At its low point, in 2005, vinyl brought in just $14.2 million – about what Tool made selling concert tickets in January. Then it started growing – to $88.9 million by 2010, $243.8 million by 2014, $419.2 million by 2018. By 2020, vinyl accounted for $643.9 million, or 5.3% of the U.S. recorded music business. Last year it was worth $1 billion – 70 times as much as in 2005. It even brought in more revenue than Latin music in the U.S. (although not internationally). And signs suggest it’s growing fast.

Related

A few weeks ago at the Music Biz conference, MusicWatch founder Russ Crupnick presented a new consumer research study on the topic, “Revelations About the Vinyl Revolution,” about where this growth is coming from and why – as well as how the business might expand. (The study was funded by the Music Business Association and the RIAA.) Based on more than 1,400 consumer surveys, including more than 900 vinyl buyers, the report segments the market of vinyl buyers according to how long they’ve been collecting (38% more than a decade, 30% between three and 10 years, and about a third less than two years) and how often and why they buy. Although we tend to think of vinyl buyers as a particular tribe, there are more of them than most people realize – 17.6 million in the U.S. That’s more than a third of the number of Americans who bought tracks as downloads at the peak of that market. And although 26% are “veteran and committed,” there are also consumers who focus more on packaging (26%) and artists (20%), as well as pop fans (12%) and “new occasionals” (15%).

I fit into “veteran and committed” – I’ve accounted for several thousand dollars of the growth in vinyl sales over the years – to the point that I probably ought to be literally committed. (At a time when you can stream all the music you want for $10 a month, this is both enormously impractical and a ton of fun.) I enjoy record shopping as an activity as well as a goal, and I’ve reached the admittedly ridiculous point where I don’t just have favorite bands – I have favorite pressing plants. (On the rare chance you care, they are Quality Record Pressings and Pallas Group.)

Trending on Billboard

For years, the story of the vinyl business was not unlike that of comic books: What was once mainstream entertainment birthed a larger business (major labels, superhero movies) but then itself gradually became niche, where a relatively small number of consumers spent significant amounts of money in specialty stores staffed by argumentative obsessives. (Face it: The Simpsons‘ Comic Book Guy could easily find a gig at an indie record store.) Comics themselves then came back – as graphic novels that are sold in bookstores – and records seem to be doing the same.

For most of the time I’ve been collecting vinyl, many (but certainly not all!) buyers looked like me: Pale, male and the kind of person who enjoys flipping through old records at a garage sale. That’s changing. Vinyl consumers are 46% female, 20% people of color, and evenly balanced between those over and under 35, according to the MusicWatch report. And in a hobby known for devotion to the obscure, many have mainstream taste: The best-selling records of 2021 include albums by Olivia Rodrigo, Taylor Swift and Billie Eilish, as well as Prince and The Beatles.
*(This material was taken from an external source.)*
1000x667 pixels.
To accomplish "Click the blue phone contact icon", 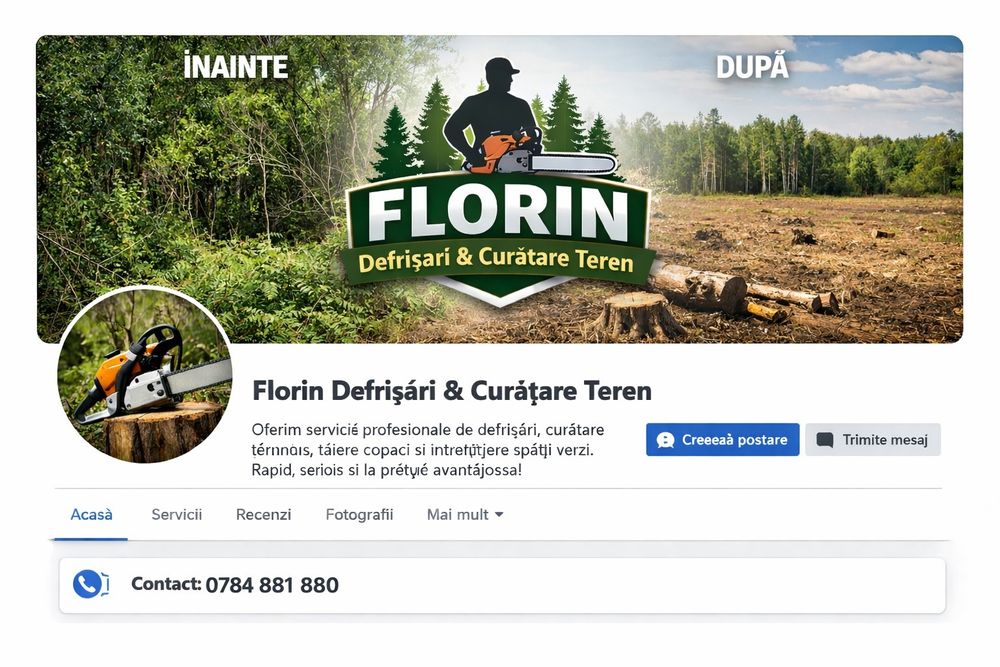I will 91,584.
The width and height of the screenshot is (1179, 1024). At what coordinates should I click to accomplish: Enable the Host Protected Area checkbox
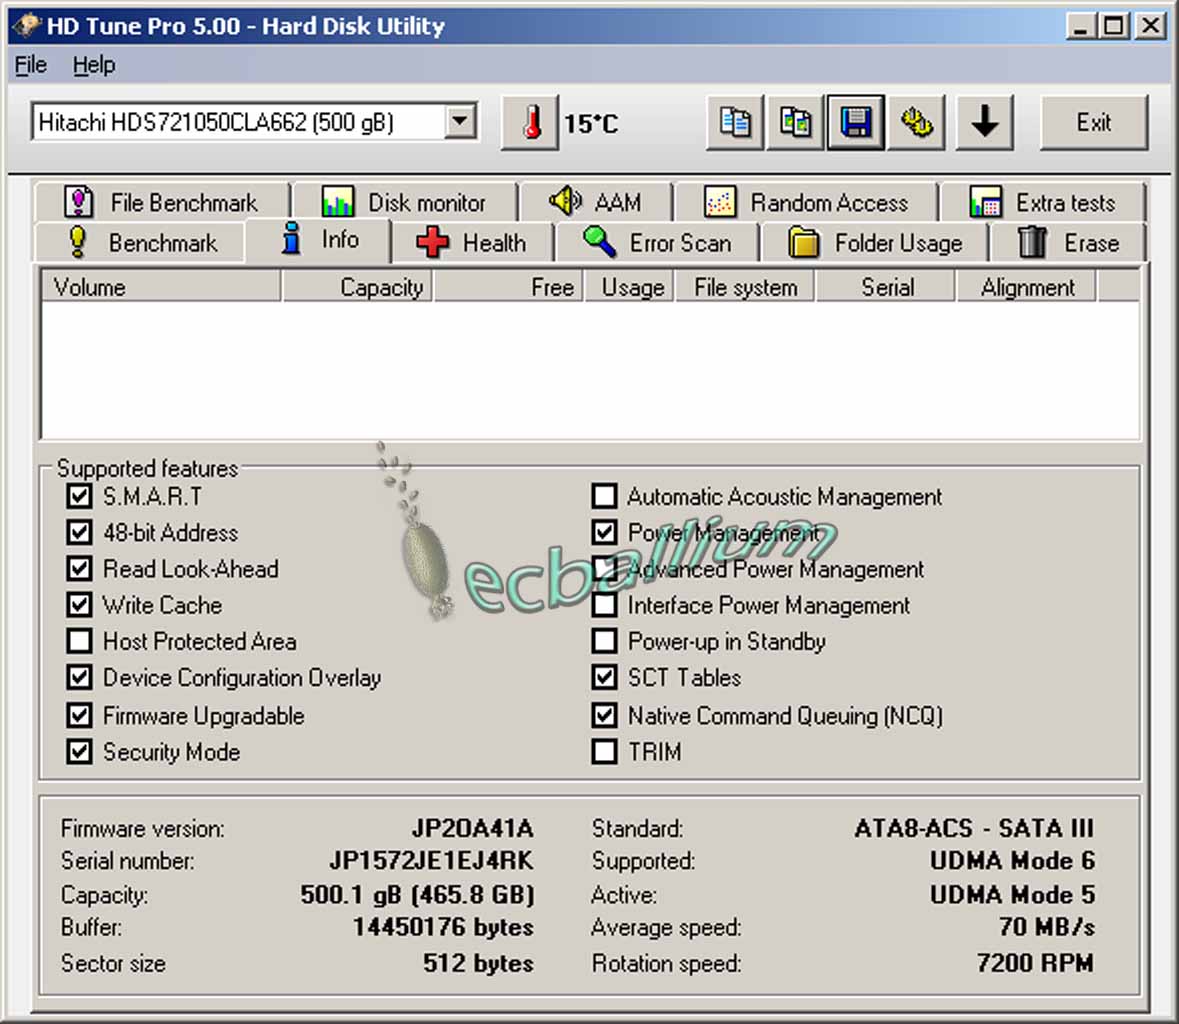tap(80, 641)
In the name of field research – and, OK, also for fun – I took Crupnick to my favorite record store in Nashville, Grimey’s New and Pre-Loved Music. Before lunchtime on a weekday, the store had almost a dozen people who seemed to be shopping for all kinds of music, from mainstream to obscure. (Downstairs, the clerk was playing Blue Öyster Cult, which Comic Book Guy would appreciate, and I did, too.) Crupnick bought a Dave Brubeck Record Store Day release and used albums by The Clash and Lil’ Ed and the Blues Imperials, and I picked up used records by Eddie Floyd and Alex Chilton, plus an Emmylou Harris album as a gift. Neither of us are young pop fans, but the presence of some at Grimey’s made the store lively at what would normally be a dead time.

The exciting thing about the MusicWatch report is that it describes several vectors of growth for vinyl. A subset of the music business once dominated by classic rock is expanding as younger consumers seeking out the same pop and hip-hop they listen to on streaming. At the same time, older vinyl fans are buying just as much – sometimes more, as more titles become available. (At least some of the success of pop in the vinyl format reflects record label priorities at a time of limited pressing capacity.) And some of those younger fans who bought the Olivia Rodrigo album will grow into the kind of diehard music fans who prefer audiophile releases to colored vinyl and come to enjoy passing the afternoon digging through crates for obscure releases.